**Document excerpt**.
-*-*-

Research has gone into developing a diverse range of PVT technologies since the 1970s. The different PVT collector technologies differ in their collector design and heat transfer fluid and address applications ranging from low temperature heat below ambient up to high temperature heat above 100 °C.

== PVT markets ==

PVT collectors generate solar heat and electricity basically free of direct emissions and are therefore a green technology that can supply renewable electricity and heat to buildings and industrial processes.

Heat is the largest energy end-use. In 2015, the provision of heating for use in buildings, industrial purposes and other applications accounted for approximately 52% (205 EJ) of the total energy consumed. Of this, over half was used in the industry and around 46% in the building sector. While 72% of the heat was provided by the direct combustion of fossil fuels, only 7% was from modern renewables such as solar thermal, biofuel or geothermal energy. The low-grade heat market up to 150 °C is estimated to be 26.8% of the worldwide final energy demand, which is currently serviced by fossil fuels (gas, oil, and coal), electricity and renewable heat. This is the sum of industry demand 7.1% (25.5 EJ) and building demand 19.7% (49.0 EJ residential and 13.6 EJ commercial).

-*-*-

**Input material**.
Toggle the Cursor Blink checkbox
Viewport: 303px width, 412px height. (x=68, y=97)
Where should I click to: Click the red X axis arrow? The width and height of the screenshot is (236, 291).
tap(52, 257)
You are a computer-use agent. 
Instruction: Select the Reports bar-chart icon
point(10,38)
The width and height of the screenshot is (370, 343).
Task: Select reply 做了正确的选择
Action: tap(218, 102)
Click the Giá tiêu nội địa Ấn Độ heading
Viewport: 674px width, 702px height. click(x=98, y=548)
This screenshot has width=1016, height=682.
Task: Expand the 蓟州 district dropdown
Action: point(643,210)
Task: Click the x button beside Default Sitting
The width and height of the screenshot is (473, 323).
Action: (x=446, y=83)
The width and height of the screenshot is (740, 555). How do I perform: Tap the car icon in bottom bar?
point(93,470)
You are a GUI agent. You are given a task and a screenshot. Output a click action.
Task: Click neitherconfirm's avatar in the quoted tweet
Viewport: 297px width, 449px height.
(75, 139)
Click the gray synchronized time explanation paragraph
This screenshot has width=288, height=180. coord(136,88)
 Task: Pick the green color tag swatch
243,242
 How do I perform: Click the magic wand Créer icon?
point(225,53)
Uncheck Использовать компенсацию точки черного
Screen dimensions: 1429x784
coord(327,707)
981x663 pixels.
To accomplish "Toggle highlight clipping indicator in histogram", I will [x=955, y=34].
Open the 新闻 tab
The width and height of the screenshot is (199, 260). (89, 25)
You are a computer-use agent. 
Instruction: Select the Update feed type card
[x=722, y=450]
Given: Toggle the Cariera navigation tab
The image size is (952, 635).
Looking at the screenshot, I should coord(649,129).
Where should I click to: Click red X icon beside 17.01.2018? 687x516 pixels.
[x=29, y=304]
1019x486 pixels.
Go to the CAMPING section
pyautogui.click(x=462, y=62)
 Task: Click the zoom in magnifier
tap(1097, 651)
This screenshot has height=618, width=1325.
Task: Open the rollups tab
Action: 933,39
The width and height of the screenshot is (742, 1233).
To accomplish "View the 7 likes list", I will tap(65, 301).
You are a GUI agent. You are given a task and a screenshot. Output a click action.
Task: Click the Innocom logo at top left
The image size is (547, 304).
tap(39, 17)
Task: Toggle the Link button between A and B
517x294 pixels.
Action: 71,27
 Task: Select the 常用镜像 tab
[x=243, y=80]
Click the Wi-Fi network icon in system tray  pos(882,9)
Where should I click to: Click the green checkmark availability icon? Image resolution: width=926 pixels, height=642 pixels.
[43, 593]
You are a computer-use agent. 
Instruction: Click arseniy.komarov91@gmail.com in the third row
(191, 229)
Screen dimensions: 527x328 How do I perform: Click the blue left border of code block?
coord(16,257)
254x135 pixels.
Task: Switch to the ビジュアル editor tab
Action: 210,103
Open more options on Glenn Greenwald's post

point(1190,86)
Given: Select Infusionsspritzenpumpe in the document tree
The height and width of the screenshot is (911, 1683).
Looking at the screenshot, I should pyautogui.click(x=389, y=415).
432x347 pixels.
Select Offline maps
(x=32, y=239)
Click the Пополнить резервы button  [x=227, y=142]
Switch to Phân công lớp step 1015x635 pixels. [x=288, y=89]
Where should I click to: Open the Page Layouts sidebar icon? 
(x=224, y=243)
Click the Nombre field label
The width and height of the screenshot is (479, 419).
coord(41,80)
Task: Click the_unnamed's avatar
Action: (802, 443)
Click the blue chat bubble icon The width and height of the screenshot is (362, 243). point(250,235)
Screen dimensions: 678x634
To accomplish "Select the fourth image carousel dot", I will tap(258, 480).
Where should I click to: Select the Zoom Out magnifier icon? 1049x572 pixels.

-*-*-

**To be done**.
(A) Which modern renewables does the PVT excerpt name as sources of heat?
(B) Copy out the stretch of the records from the line containing "981x663 pixels." through the line containing "pyautogui.click(x=462, y=62)", including both of those lines.

**Results of the exercise**.
(A)
solar thermal
biofuel
geothermal energy

(B)
981x663 pixels.
To accomplish "Toggle highlight clipping indicator in histogram", I will [x=955, y=34].
Open the 新闻 tab
The width and height of the screenshot is (199, 260). (89, 25)
You are a computer-use agent. 
Instruction: Select the Update feed type card
[x=722, y=450]
Given: Toggle the Cariera navigation tab
The image size is (952, 635).
Looking at the screenshot, I should coord(649,129).
Where should I click to: Click red X icon beside 17.01.2018? 687x516 pixels.
[x=29, y=304]
1019x486 pixels.
Go to the CAMPING section
pyautogui.click(x=462, y=62)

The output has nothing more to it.